Samsung Securities raised its target price, saying profitability is improving across all institutional sectors of CJ ENM.

On the 6th, Samsung Securities maintained its investment opinion of "Buy (BUY)" on CJ ENM and raised the target price to 94,000 won from 88,000 won. CJ ENM's closing price in the previous trading day was 70,900 won.

CJ ENM logo. /Courtesy of CJ ENM

Earlier, CJ ENM disclosed that on a consolidation basis in the fourth quarter of last year, it posted revenue of 1.4378 trillion won and operating profit of 86 billion won. Revenue fell 19.6% from a year earlier, but operating profit rose 109.8%.

Choi Min-ha, an analyst at Samsung Securities, said, "In the media platform institutional sector, TV ad revenue fell 25.4%, but revenue increased 17.2% as the consolidation effect of Wavve was reflected."

By business institutional sector, Tving narrowed its losses thanks to advertising revenue growth from the expansion of subscribers to the ad-supported plan and the effect of entering overseas brand channels. Tving's operating loss was 4.1 billion won, the lowest on a quarterly basis to date.

In the film and drama institutional sector, revenue decreased due to the high base effect from supplying the major intellectual property (IP) "Severance S2" in the same period a year earlier, but high-margin distribution revenue was solid, and incentives from global awards for produced works were reflected.
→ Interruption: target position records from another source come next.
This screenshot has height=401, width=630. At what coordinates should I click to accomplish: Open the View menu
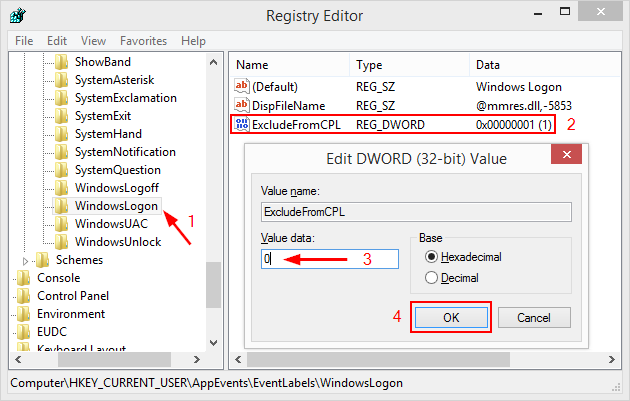93,41
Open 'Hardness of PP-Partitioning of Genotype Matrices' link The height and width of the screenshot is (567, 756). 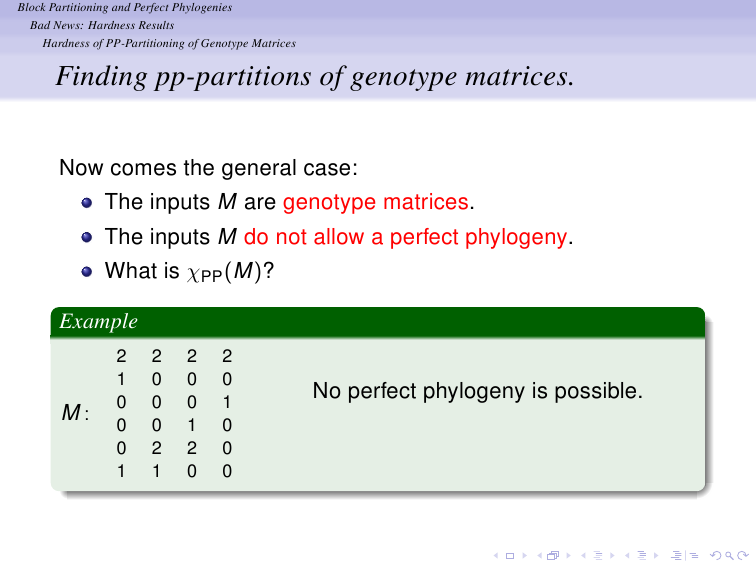coord(169,43)
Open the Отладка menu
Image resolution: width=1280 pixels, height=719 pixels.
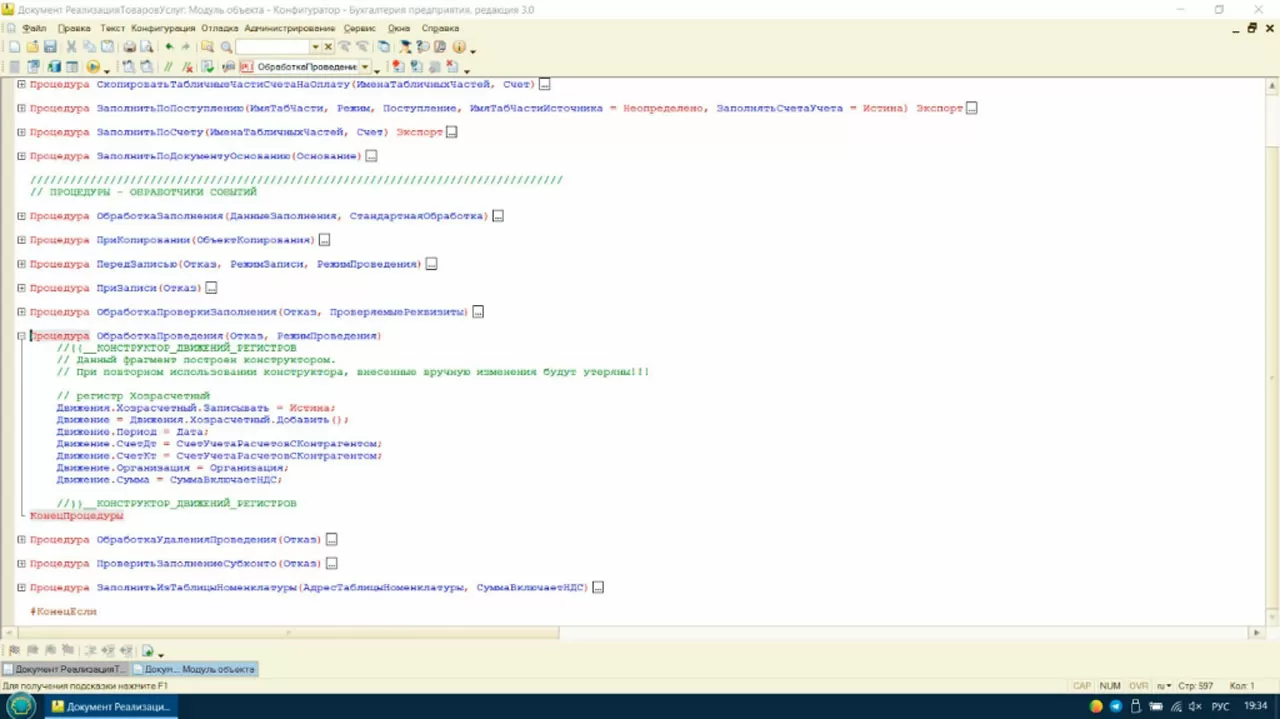[x=219, y=28]
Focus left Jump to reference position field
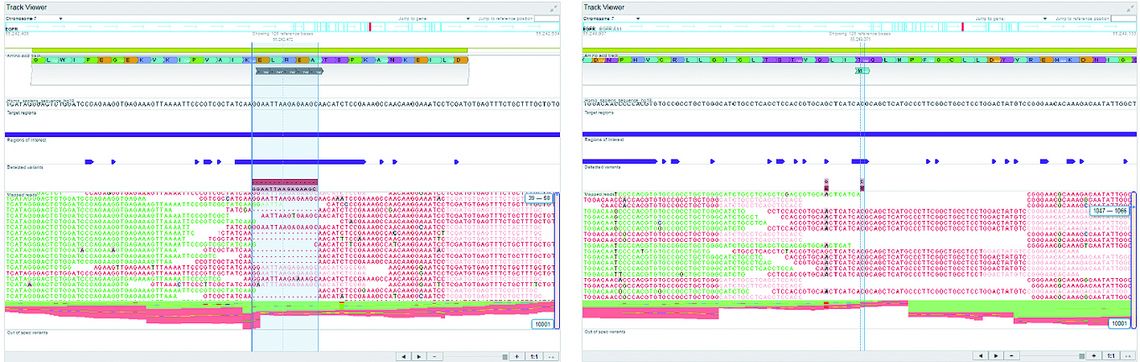This screenshot has width=1140, height=362. click(547, 18)
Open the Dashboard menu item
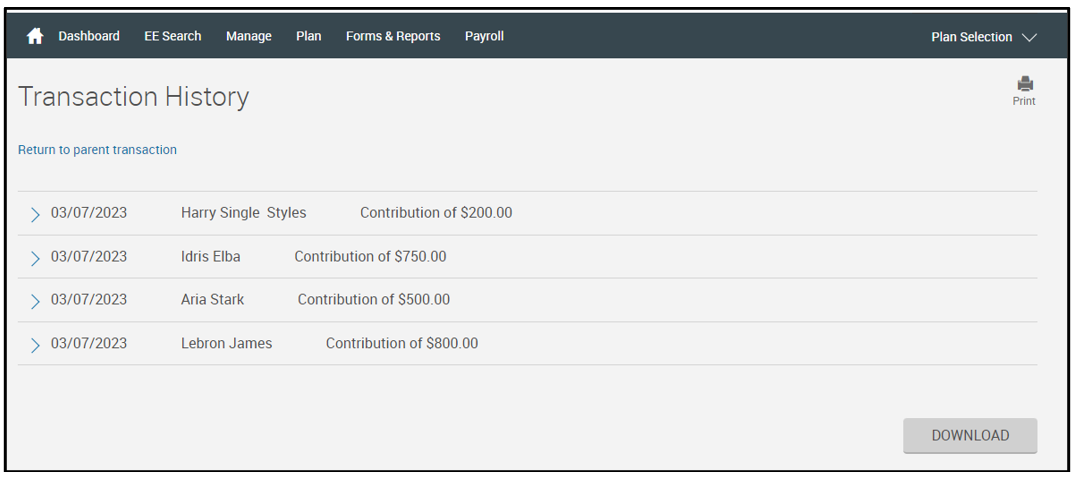This screenshot has height=479, width=1078. [x=89, y=36]
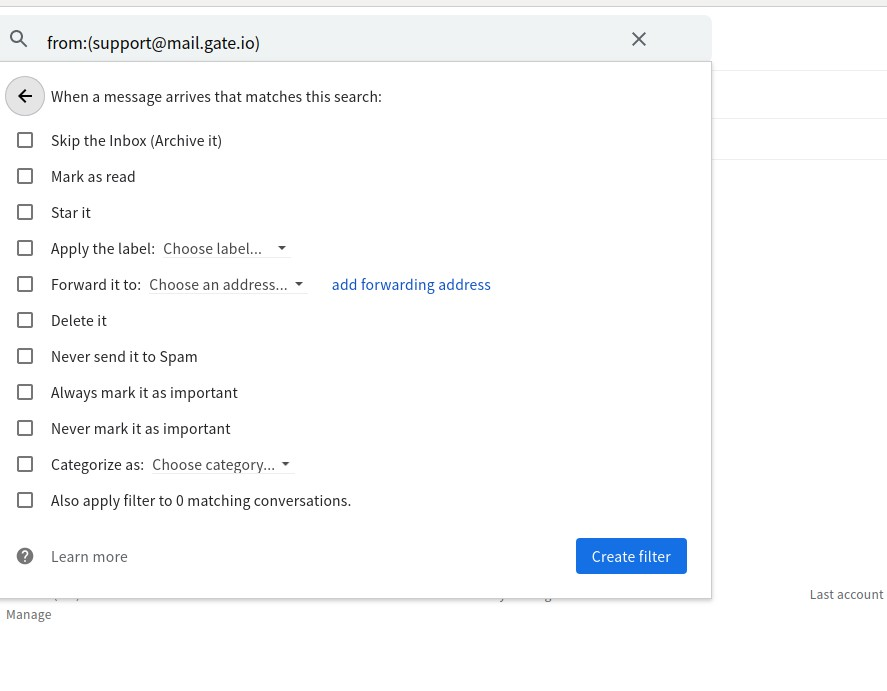The width and height of the screenshot is (887, 691).
Task: Expand the Choose an address dropdown
Action: point(226,285)
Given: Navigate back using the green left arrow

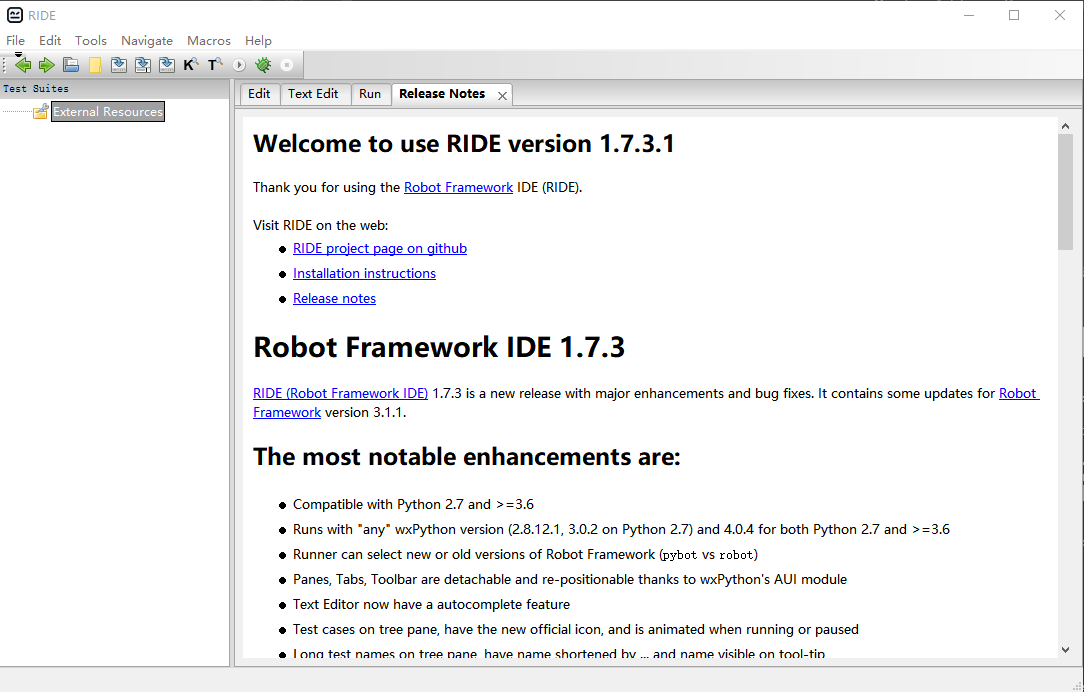Looking at the screenshot, I should 23,64.
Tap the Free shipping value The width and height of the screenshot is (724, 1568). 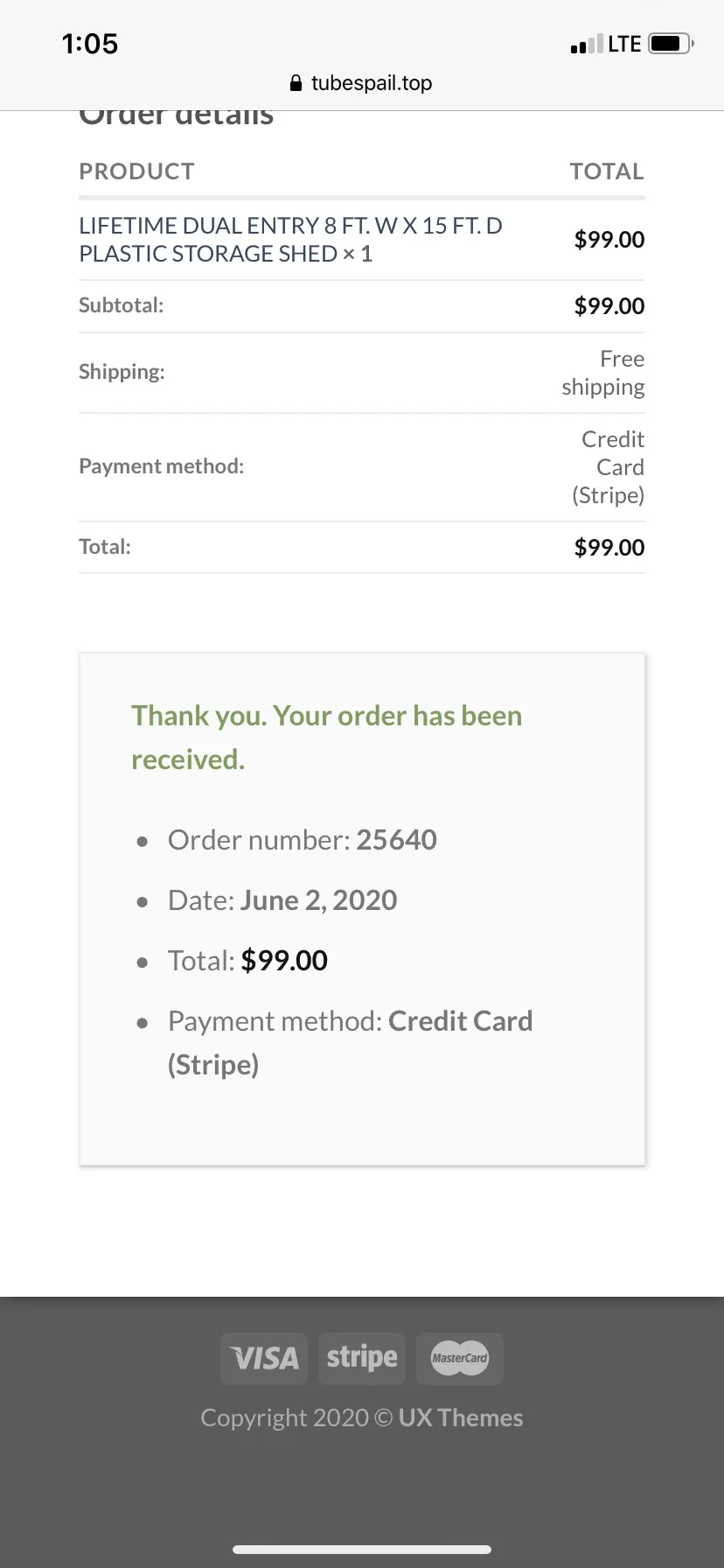tap(603, 373)
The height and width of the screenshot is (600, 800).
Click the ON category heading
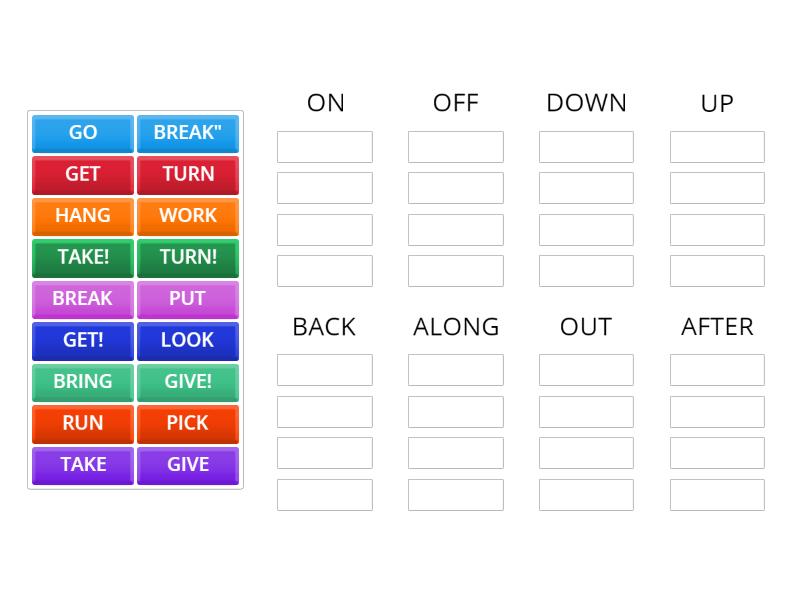[x=324, y=102]
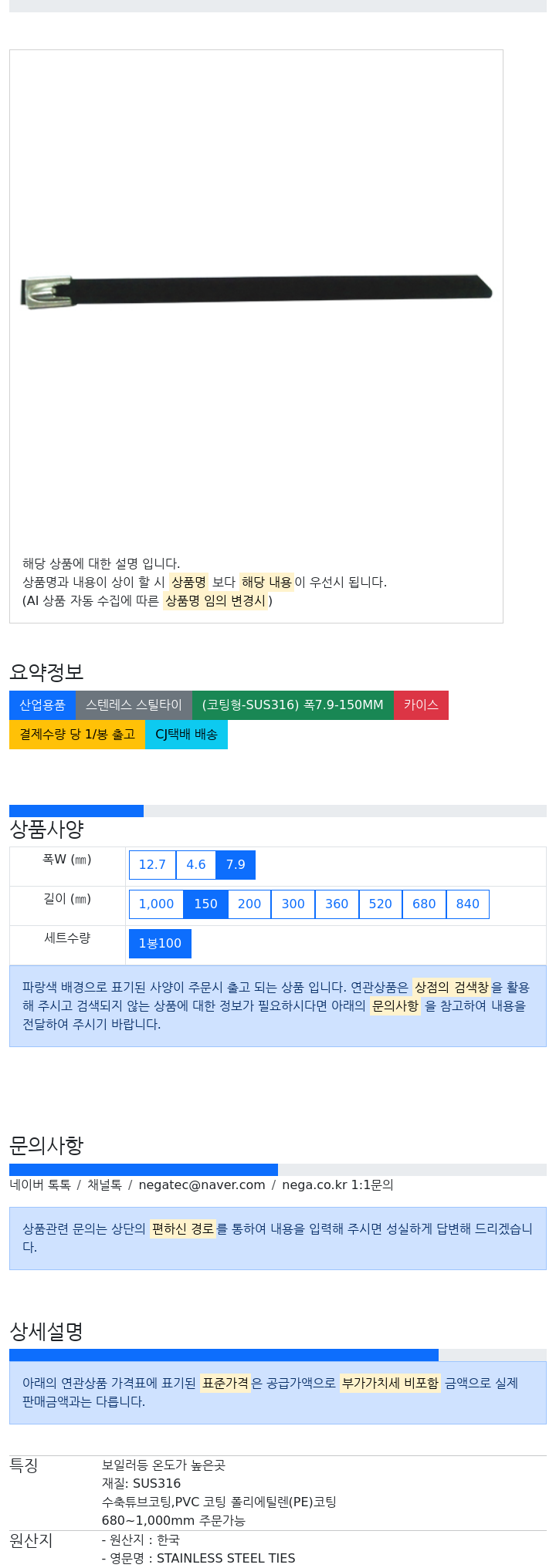Choose width option 12.7

pos(152,865)
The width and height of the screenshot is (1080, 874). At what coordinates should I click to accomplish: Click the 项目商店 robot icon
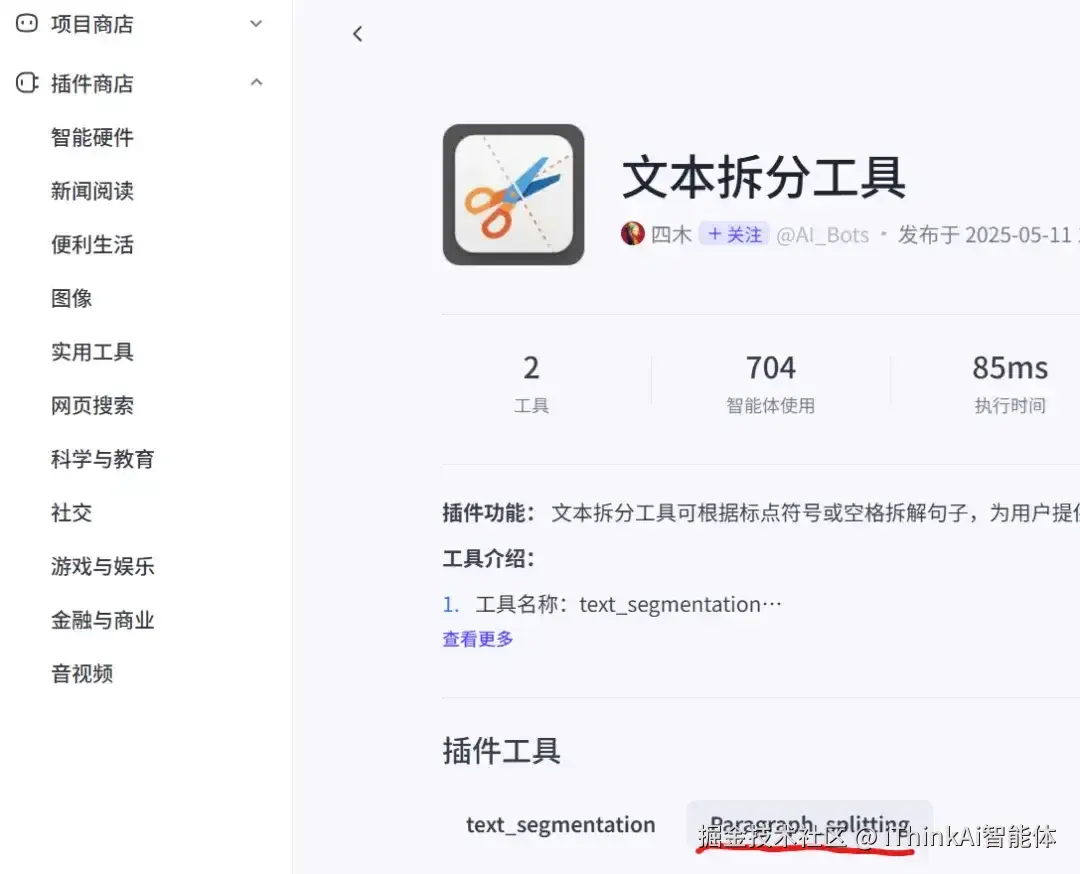click(27, 23)
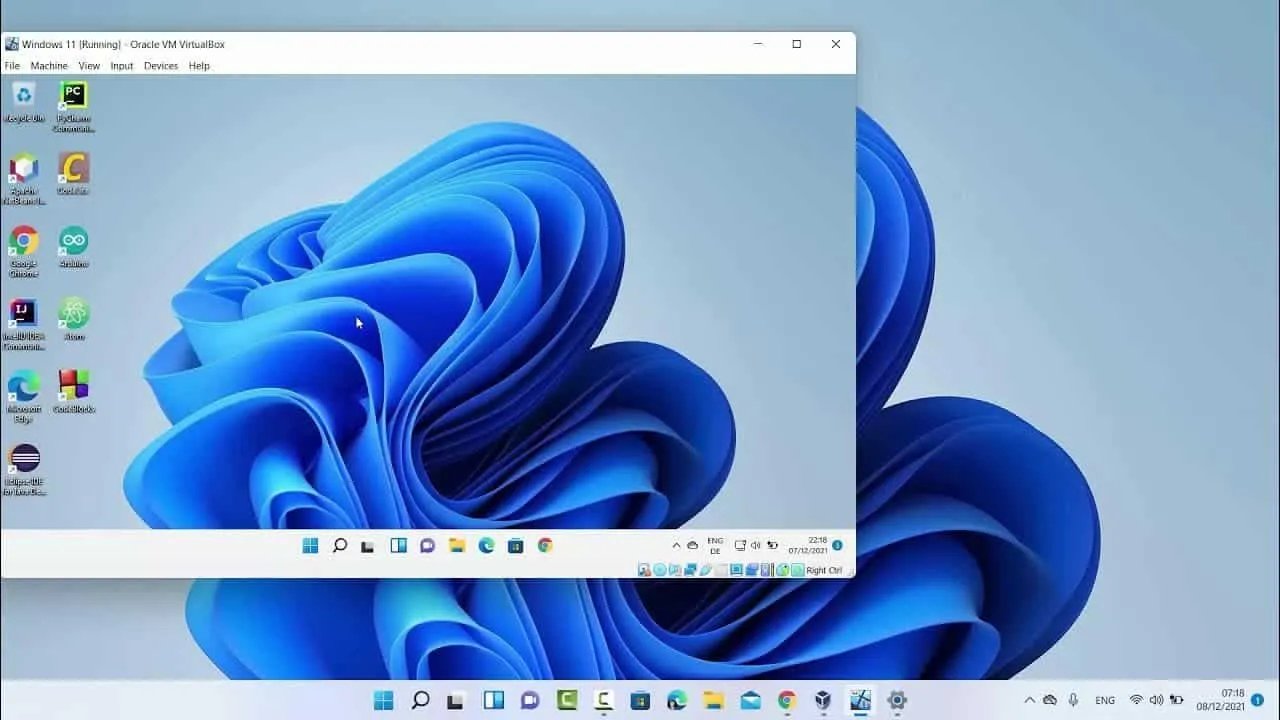
Task: Open the Devices menu in VirtualBox
Action: click(161, 66)
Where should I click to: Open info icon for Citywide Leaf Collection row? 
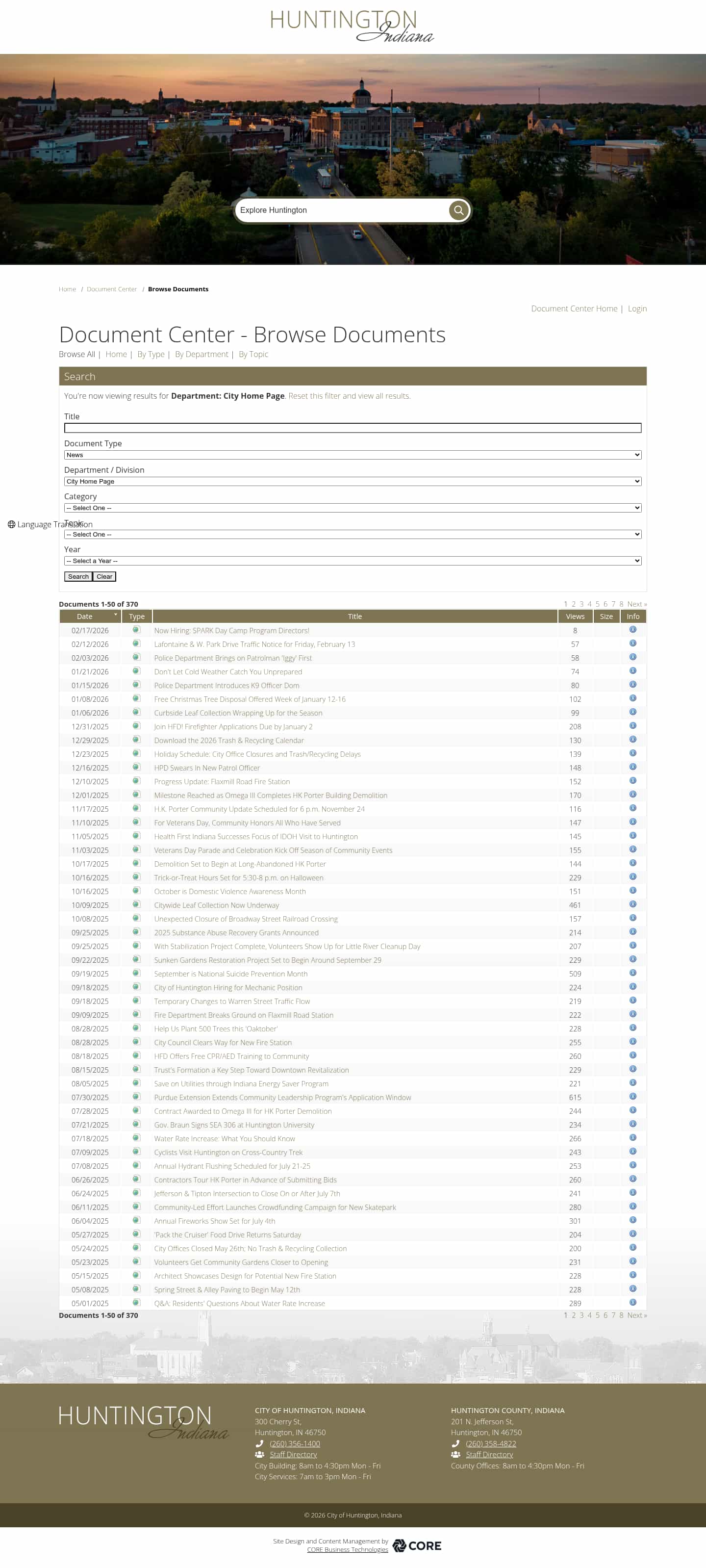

In the music institutional sector, despite the high base a year earlier and the investment burden related to Mnet Plus and the establishment of a new joint venture (JV), performance improved on the back of strong album sales by Lapone Entertainment artists such as INI and JO1 and the results of "MAMA."

The commerce institutional sector also saw operating profit rise 77% thanks to the peak season effect and a higher share of high-margin product categories.

Samsung Securities particularly focused on Tving's growth trend. Choi said, "Although the fourth quarter is an off-season with only part of the KBO postseason reflected, revenue increased from the previous quarter and losses narrowed significantly, driven by growth in subscriptions and ad revenue and expanded overseas brand channel content sales," adding, "In 2026, external growth and profitability improvement will continue, based on expanded supply of new titles to overseas brand channels, strengthened partnership and bundle plans, and integrated ad product operations for Tving and Wavve."